--- START OF EXTRACTED ENTRIES ---
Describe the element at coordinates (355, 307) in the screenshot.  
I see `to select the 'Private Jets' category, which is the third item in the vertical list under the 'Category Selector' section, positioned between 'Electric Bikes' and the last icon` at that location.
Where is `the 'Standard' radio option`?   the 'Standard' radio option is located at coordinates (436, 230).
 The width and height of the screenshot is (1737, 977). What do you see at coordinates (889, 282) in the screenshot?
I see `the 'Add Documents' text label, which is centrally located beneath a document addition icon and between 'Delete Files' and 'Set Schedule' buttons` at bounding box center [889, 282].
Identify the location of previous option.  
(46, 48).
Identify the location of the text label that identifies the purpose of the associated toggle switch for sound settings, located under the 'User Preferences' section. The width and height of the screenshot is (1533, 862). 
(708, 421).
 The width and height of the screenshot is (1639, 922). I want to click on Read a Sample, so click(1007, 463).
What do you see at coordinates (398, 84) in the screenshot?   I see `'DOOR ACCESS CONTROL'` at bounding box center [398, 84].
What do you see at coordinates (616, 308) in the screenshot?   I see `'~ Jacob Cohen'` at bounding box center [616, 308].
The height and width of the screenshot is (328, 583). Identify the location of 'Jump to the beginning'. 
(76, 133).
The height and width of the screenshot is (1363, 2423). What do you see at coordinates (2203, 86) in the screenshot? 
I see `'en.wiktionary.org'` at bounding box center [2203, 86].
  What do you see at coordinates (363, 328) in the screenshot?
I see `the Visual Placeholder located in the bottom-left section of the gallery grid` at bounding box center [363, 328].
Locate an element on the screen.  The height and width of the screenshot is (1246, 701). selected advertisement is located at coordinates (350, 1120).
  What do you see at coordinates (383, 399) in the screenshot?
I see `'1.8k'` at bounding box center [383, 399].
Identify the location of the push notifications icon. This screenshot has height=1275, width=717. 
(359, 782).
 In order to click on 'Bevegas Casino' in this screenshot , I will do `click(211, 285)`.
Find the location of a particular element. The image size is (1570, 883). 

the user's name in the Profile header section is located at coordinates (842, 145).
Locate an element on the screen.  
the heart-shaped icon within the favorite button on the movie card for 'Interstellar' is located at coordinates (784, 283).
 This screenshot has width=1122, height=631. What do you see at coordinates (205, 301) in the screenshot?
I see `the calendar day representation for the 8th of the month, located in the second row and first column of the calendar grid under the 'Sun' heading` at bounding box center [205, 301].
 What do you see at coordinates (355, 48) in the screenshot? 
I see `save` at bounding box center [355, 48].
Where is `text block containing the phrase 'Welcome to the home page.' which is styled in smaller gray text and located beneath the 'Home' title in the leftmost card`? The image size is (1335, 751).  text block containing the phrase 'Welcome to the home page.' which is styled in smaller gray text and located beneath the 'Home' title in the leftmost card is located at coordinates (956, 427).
--- END OF EXTRACTED ENTRIES ---
Output these entries as a numbered list, leaving out any blank lines.

1. Describe the element at coordinates (355, 307) in the screenshot.  
2. I see `to select the 'Private Jets' category, which is the third item in the vertical list under the 'Category Selector' section, positioned between 'Electric Bikes' and the last icon` at that location.
3. Where is `the 'Standard' radio option`?   the 'Standard' radio option is located at coordinates (436, 230).
4.  The width and height of the screenshot is (1737, 977). What do you see at coordinates (889, 282) in the screenshot?
5. I see `the 'Add Documents' text label, which is centrally located beneath a document addition icon and between 'Delete Files' and 'Set Schedule' buttons` at bounding box center [889, 282].
6. Identify the location of previous option.  
7. (46, 48).
8. Identify the location of the text label that identifies the purpose of the associated toggle switch for sound settings, located under the 'User Preferences' section. The width and height of the screenshot is (1533, 862). 
9. (708, 421).
10.  The width and height of the screenshot is (1639, 922). I want to click on Read a Sample, so click(1007, 463).
11. What do you see at coordinates (398, 84) in the screenshot?   I see `'DOOR ACCESS CONTROL'` at bounding box center [398, 84].
12. What do you see at coordinates (616, 308) in the screenshot?   I see `'~ Jacob Cohen'` at bounding box center [616, 308].
13. The height and width of the screenshot is (328, 583). Identify the location of 'Jump to the beginning'. 
14. (76, 133).
15. The height and width of the screenshot is (1363, 2423). What do you see at coordinates (2203, 86) in the screenshot? 
16. I see `'en.wiktionary.org'` at bounding box center [2203, 86].
17.   What do you see at coordinates (363, 328) in the screenshot?
18. I see `the Visual Placeholder located in the bottom-left section of the gallery grid` at bounding box center [363, 328].
19. Locate an element on the screen.  The height and width of the screenshot is (1246, 701). selected advertisement is located at coordinates (350, 1120).
20.   What do you see at coordinates (383, 399) in the screenshot?
21. I see `'1.8k'` at bounding box center [383, 399].
22. Identify the location of the push notifications icon. This screenshot has height=1275, width=717. 
23. (359, 782).
24.  In order to click on 'Bevegas Casino' in this screenshot , I will do `click(211, 285)`.
25. Find the location of a particular element. The image size is (1570, 883). 
26. the user's name in the Profile header section is located at coordinates (842, 145).
27. Locate an element on the screen.  
28. the heart-shaped icon within the favorite button on the movie card for 'Interstellar' is located at coordinates (784, 283).
29.  This screenshot has width=1122, height=631. What do you see at coordinates (205, 301) in the screenshot?
30. I see `the calendar day representation for the 8th of the month, located in the second row and first column of the calendar grid under the 'Sun' heading` at bounding box center [205, 301].
31.  What do you see at coordinates (355, 48) in the screenshot? 
32. I see `save` at bounding box center [355, 48].
33. Where is `text block containing the phrase 'Welcome to the home page.' which is styled in smaller gray text and located beneath the 'Home' title in the leftmost card`? The image size is (1335, 751).  text block containing the phrase 'Welcome to the home page.' which is styled in smaller gray text and located beneath the 'Home' title in the leftmost card is located at coordinates (956, 427).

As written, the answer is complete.